GOP governors aren’t urging John Boehner to stand strong: they’re calling for an end to the stalemate or ducking the shutdown issue entirely. That’s the same strategy that Republican presidential hopefuls and lawmakers in tough 2014 races are following.
As the shutdown goes on, the collateral damage will grow–along with voter anger at the GOP. Polls show that Americans blame the Republicans more than the Democrats or President Obama for causing the crisis.
Republican governors are dutifully taking shots at Obama and not explicitly blaming House Republicans, but they aren’t giving Boehner or GOP leaders what they really need: political cover.
Instead, they’re making sure to convey that–unlike DC’s dysfunction–they work across party lines to run their own states.

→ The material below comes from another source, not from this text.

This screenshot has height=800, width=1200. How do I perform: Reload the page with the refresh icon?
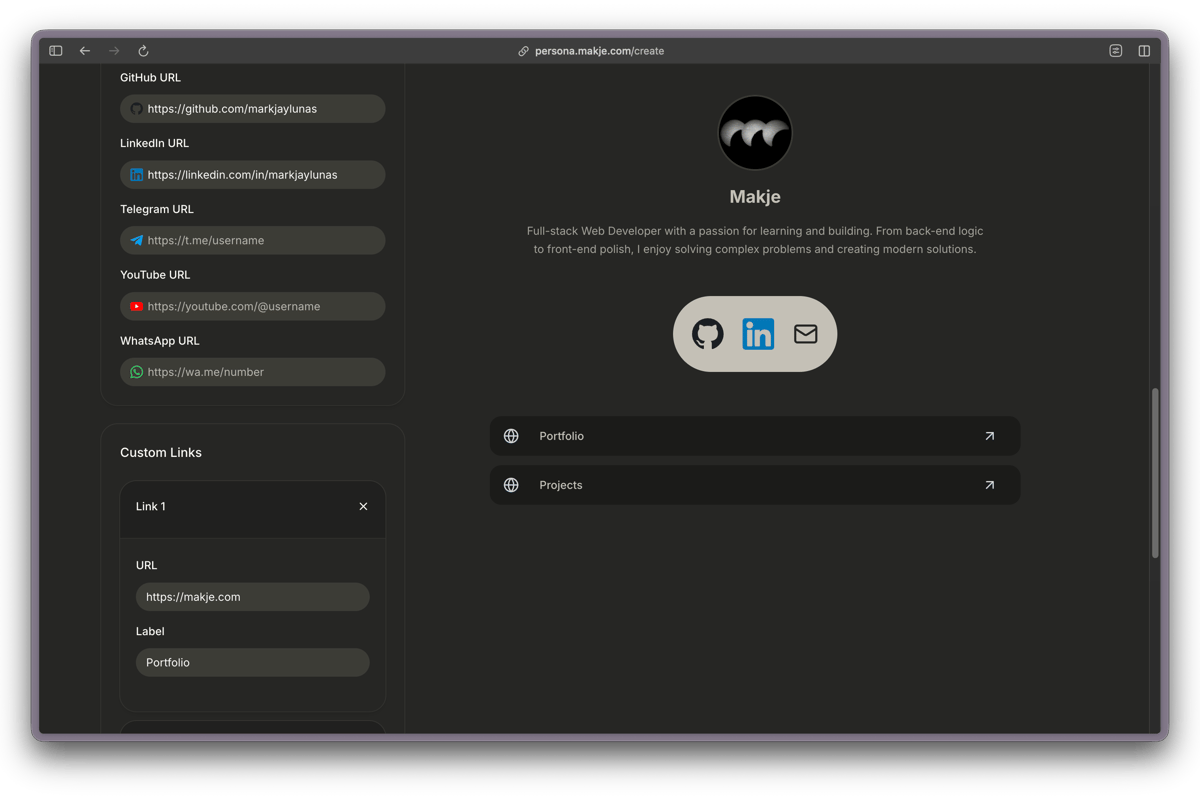point(143,51)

Case in point, New Jersey Gov. Chris Christie: “While there’s blame to go around for the Republicans in the House for not coming to consensus even amongst themselves … and the Democrats in the Senate for not looking for ways to try to compromise with the Republicans in the House, there’s also blame that goes onto the president as well,” Christie said this week.
And it’s not just moderate Republicans. Even conservatives are pushing their party to get the government going.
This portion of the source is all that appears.